*REQUIREMENT*. Output, word for word, the line that contains "Where should I" and all lines following it to the end of the listing. Drop the pictures.

*PROVIDED ENTRIES*.

:::::

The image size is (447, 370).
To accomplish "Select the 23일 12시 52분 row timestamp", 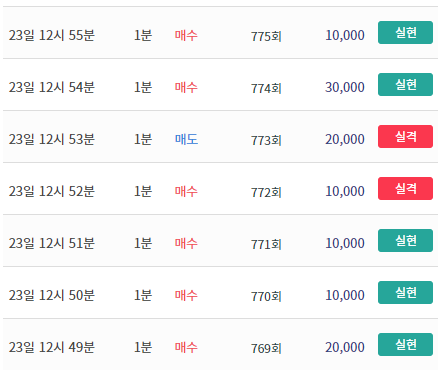I will [52, 191].
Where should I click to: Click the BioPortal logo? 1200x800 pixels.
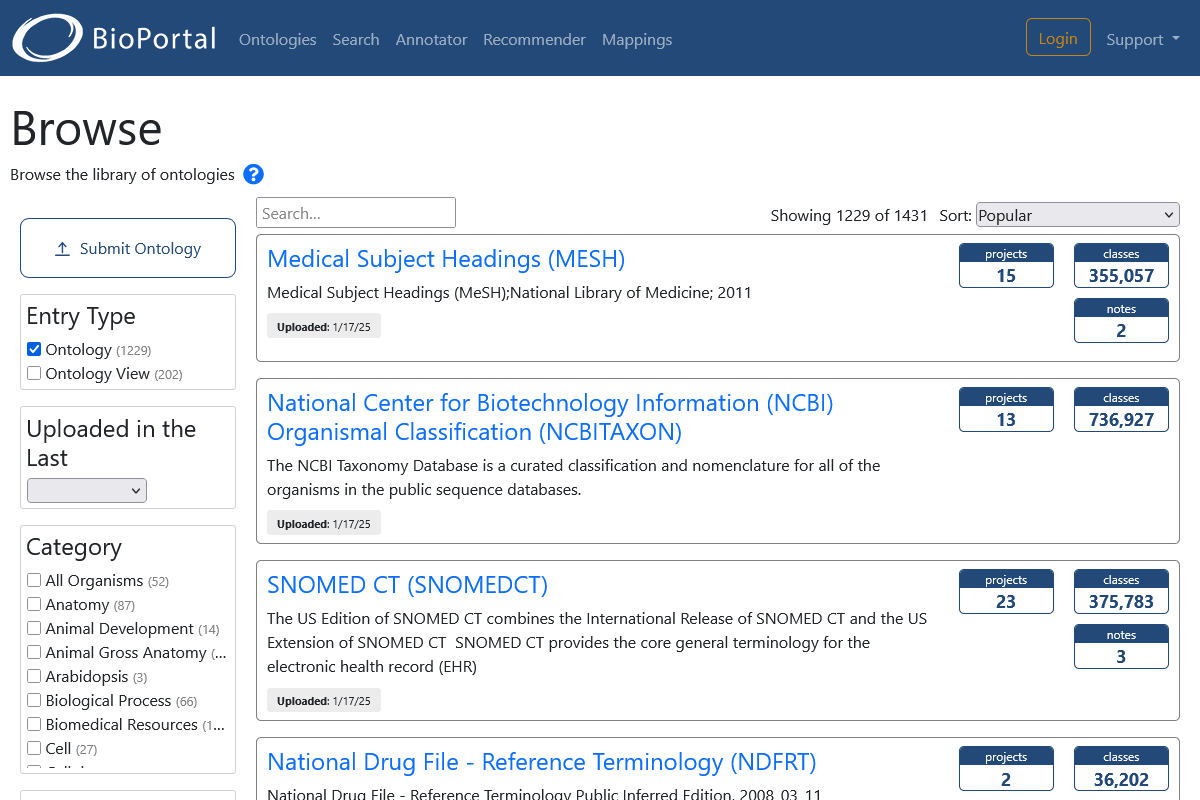click(x=112, y=38)
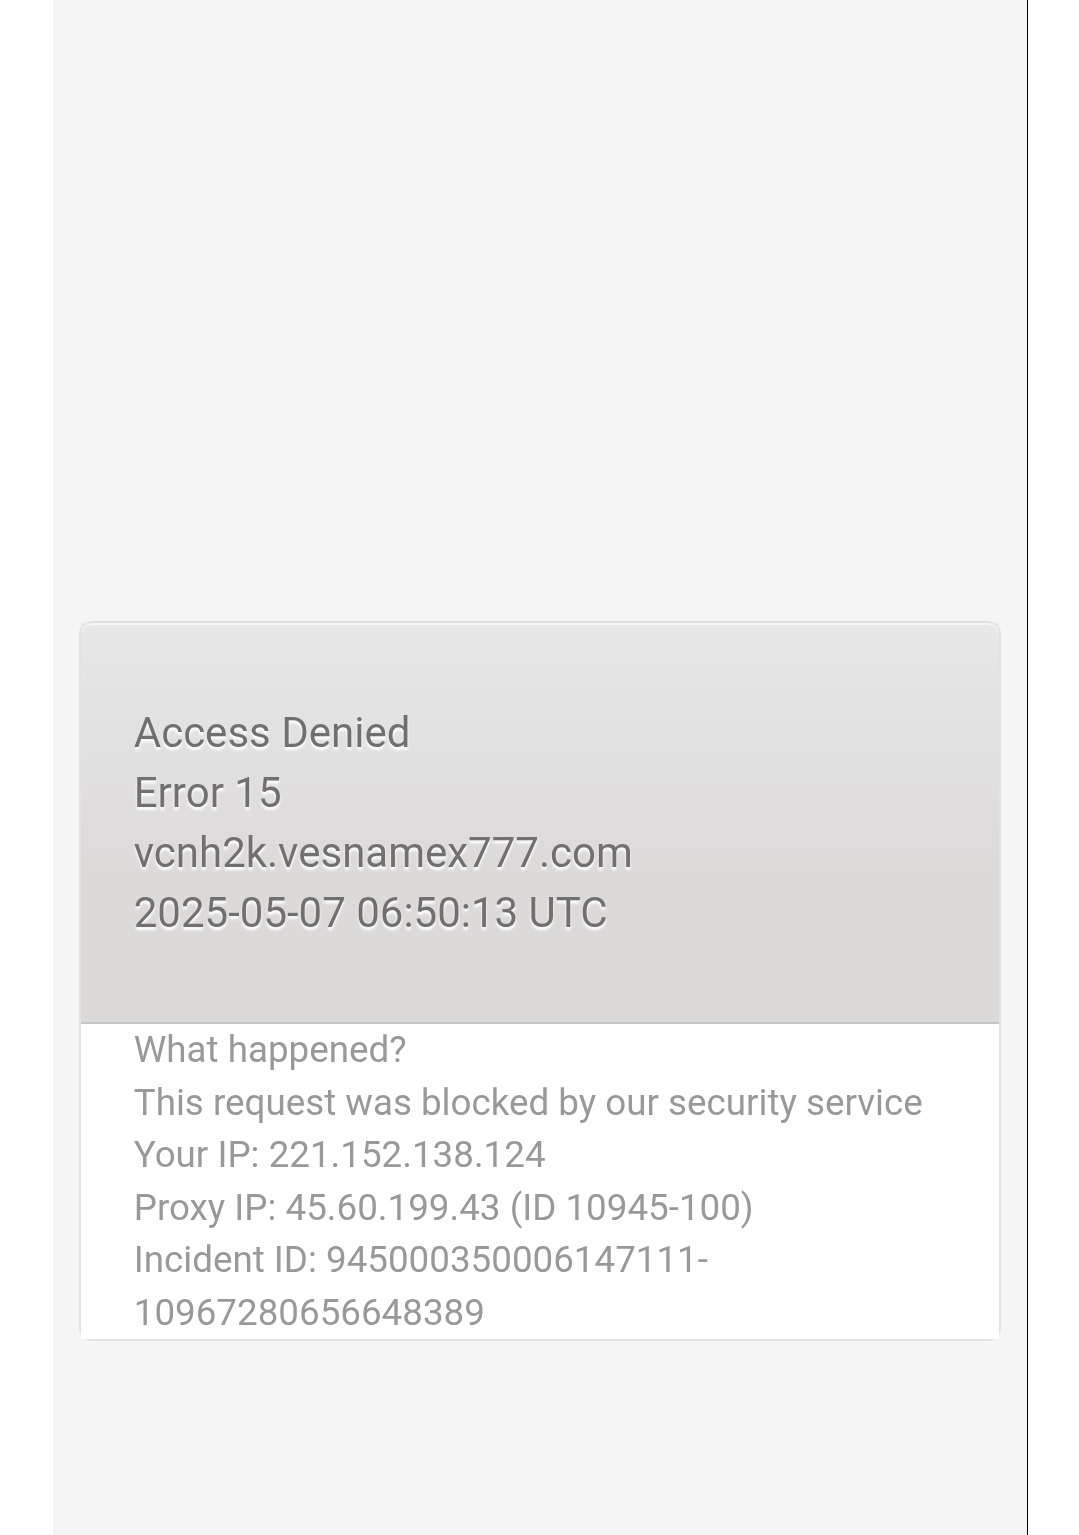Click empty space in gray header above Access Denied

tap(540, 665)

:::::

*WRITTEN RESPONSE*.
Where should I click to: Click the BioPortal logo? 1200x800 pixels.
click(x=112, y=38)
Click empty space in gray header above Access Denied

tap(540, 665)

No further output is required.